::: SELECTED EXTRACT :::
Skip to content

Add S3 Scan processing condition evaluator to ensure object completeness#6624

Merged
dlvenable merged 2 commits into
opensearch-project:mainfrom
Zhangxunmt:main
Mar 19, 2026
Merged

Add S3 Scan processing condition evaluator to ensure object completeness#6624
dlvenable merged 2 commits into
opensearch-project:mainfrom
Zhangxunmt:main

Conversation

@Zhangxunmt

@Zhangxunmt Zhangxunmt commented Mar 10, 2026

Copy link
Copy Markdown
Collaborator

Description

Problem

When using S3 scan to read the output of asynchronous batch inference jobs (e.g. Amazon Bedrock batch jobs), output files appear in S3 before the job has fully completed. There was no way to delay processing of those files until the job was actually done, leading to partial reads.

Solution

Introduces a new processing_conditions list at the S3 scan bucket level. Before processing an S3 object, the worker evaluates each applicable condition by reading a co-located manifest/sentinel file and running a Data Prepper expression against its JSON content. Processing is deferred until all conditions are satisfied.

Configuration example

  scan:
    buckets:
      - bucket:
          name: "my-batch-bucket"
          data_selection: data_only
          processing_conditions:
            - object_name: "manifest.json.out"
              when: "/processedRecordCount == /totalRecordCount"
              applicable_prefix:
                - "bedrock-multisource/output-multisource/"
              retry_delay: PT5M
              max_retry: 10
          filter:
            include_prefix:
              - "bedrock-multisource/output-multisource/"
::: DATASET EXTRACT :::
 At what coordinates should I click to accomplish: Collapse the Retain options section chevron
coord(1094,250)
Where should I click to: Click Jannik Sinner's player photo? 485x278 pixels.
:::
- _WHAT TO DO_: In the pull request description on S3 scan processing conditions, translate the sentence "Processing is deferred until all conditions are satisfied." into Spanish.

- _RESPONSE TO THE EXERCISE_: El procesamiento se aplaza hasta que se cumplen todas las condiciones.